The Oregon Bach Festival, one of the world’s premier Bach festivals, presented a matinee of two works by early 20th century masters on a blisteringly hot Sunday (July 7) at the Hult Center in Eugene. Stravinsky’s Symphony of Psalms, one of the great sacred works of the last century, preceded Gustav Holst’s magnum opus The Planets (Op. 32), a work to which John Williams’ award-winning score for Star Wars owes an immense debt of gratitude.
The Stravinsky opens with its famous open E minor chord, and a somehow ominous peregrination from the piano cut through the texture right before the voices began. The chorus is to be commended for their clear and precise diction; the Latin was completely intelligible throughout; as they moved back up and down in a minor 2nd melodic motif, every word rang through effortlessly. This first movement comprised Psalm 38: 13 and 14, and when the choir arrived at “For I am…a sojourner, as all my fathers were,” the sicut patres mei was breathtaking, a thunderous yet controlled fortissimo that sent shivers up and down the spine.
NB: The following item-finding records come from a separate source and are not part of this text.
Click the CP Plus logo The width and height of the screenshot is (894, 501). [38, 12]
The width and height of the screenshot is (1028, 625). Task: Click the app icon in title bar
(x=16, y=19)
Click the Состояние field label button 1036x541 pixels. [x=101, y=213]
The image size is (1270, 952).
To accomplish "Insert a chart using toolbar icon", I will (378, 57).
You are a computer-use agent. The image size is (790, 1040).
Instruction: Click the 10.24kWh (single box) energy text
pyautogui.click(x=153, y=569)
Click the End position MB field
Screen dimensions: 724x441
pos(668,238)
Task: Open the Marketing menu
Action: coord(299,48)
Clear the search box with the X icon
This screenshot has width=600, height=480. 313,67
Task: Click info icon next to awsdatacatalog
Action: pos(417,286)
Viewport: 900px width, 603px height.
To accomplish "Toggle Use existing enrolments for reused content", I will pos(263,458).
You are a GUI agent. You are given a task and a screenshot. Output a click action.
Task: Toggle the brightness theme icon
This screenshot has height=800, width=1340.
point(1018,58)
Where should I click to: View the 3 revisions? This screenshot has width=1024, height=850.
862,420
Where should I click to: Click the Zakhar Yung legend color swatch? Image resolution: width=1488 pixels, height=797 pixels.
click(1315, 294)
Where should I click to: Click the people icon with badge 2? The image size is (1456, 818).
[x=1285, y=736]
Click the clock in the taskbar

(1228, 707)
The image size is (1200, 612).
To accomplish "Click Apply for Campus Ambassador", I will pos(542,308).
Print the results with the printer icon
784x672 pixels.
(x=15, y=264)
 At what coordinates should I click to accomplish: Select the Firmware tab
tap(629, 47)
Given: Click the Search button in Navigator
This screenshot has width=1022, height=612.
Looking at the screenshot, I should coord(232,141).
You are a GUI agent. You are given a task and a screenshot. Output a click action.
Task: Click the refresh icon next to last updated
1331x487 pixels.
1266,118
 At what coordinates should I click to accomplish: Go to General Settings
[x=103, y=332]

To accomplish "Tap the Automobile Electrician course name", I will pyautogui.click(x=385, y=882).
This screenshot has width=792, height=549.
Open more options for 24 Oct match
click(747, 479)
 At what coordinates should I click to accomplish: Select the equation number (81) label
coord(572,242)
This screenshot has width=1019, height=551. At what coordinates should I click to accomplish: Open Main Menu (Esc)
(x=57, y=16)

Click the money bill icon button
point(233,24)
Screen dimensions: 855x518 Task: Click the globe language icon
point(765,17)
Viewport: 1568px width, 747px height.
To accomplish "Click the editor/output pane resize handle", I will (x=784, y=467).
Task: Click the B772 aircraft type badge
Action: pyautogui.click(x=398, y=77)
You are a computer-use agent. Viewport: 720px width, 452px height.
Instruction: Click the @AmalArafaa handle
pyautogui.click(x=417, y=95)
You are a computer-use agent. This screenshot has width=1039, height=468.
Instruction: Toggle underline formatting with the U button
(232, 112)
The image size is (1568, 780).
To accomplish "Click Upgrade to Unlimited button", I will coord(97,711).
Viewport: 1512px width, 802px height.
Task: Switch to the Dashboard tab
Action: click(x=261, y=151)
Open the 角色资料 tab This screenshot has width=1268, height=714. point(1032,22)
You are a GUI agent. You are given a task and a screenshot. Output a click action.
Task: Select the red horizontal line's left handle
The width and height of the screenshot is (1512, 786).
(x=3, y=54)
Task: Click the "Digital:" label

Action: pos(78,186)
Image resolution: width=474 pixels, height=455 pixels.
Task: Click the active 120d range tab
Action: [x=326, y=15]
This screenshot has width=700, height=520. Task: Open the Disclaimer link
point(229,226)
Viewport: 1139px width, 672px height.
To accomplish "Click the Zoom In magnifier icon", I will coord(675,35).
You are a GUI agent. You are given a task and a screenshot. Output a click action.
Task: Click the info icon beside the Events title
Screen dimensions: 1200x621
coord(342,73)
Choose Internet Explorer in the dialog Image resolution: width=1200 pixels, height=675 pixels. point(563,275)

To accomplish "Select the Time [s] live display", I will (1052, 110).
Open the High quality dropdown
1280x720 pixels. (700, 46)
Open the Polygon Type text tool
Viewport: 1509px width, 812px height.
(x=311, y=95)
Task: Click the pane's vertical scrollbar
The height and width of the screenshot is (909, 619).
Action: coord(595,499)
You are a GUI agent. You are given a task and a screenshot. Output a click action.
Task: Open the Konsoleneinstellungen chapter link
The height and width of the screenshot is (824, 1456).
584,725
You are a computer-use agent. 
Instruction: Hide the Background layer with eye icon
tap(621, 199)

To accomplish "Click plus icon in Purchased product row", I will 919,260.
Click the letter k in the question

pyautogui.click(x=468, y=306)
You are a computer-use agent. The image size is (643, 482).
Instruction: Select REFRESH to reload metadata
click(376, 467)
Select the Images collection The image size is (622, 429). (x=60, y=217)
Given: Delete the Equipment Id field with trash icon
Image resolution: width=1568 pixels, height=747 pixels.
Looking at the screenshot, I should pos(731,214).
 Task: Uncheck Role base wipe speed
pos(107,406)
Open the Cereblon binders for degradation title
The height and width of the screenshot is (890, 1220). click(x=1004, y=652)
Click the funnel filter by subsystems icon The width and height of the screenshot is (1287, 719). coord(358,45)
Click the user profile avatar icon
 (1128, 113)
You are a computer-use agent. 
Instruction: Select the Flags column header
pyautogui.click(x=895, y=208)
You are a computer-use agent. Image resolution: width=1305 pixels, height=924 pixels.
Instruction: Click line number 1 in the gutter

A curiously thin, reedy oboe opens the second movement, with a flute then taking up the strange, intimate fugal subject. The balance between singers and players was always excellent, so the melodic lines never became lost or blurred as they wandered between groups of performers.
The third movement begins with a sweet Alleluia and staggered Laudates that flowed organically in a ghostly hemiola, and the choir really leaned into the warmer harmonies here, emphasizing the contrast with the stark opening movements. Swirling and beautiful, it gave a synesthetic feeling, like being wrapped in a whirlwind of gossamer and cherry blossoms in a Studio Ghibli film.
Bringer of jollity
A much larger orchestra took the stage during intermission, and a movie screen lowered from above the stage. As Holst’s famous Mars, the Bringer of War began, an image of the red planet slowly rose while the menacing threnody pulsed below. For a science/fiction nerd like me (as in, into science/science fiction), this was heady stuff. The CGI image zoomed into a drone’s eye view of the Valles Marineris, and as it did so the orchestra was delightfully sere and crisp—there was a sense of foreboding, of patience on the part of conductor Alevtina Ioffe, which meant that the music had somewhere to go as it built to the molto fortissimo with images of the Mars Rover (or maybe the Lander) crashing into the planet, and I swear the music was so reminiscent of a galaxy far, far away that I was waiting to watch the Death Star explode.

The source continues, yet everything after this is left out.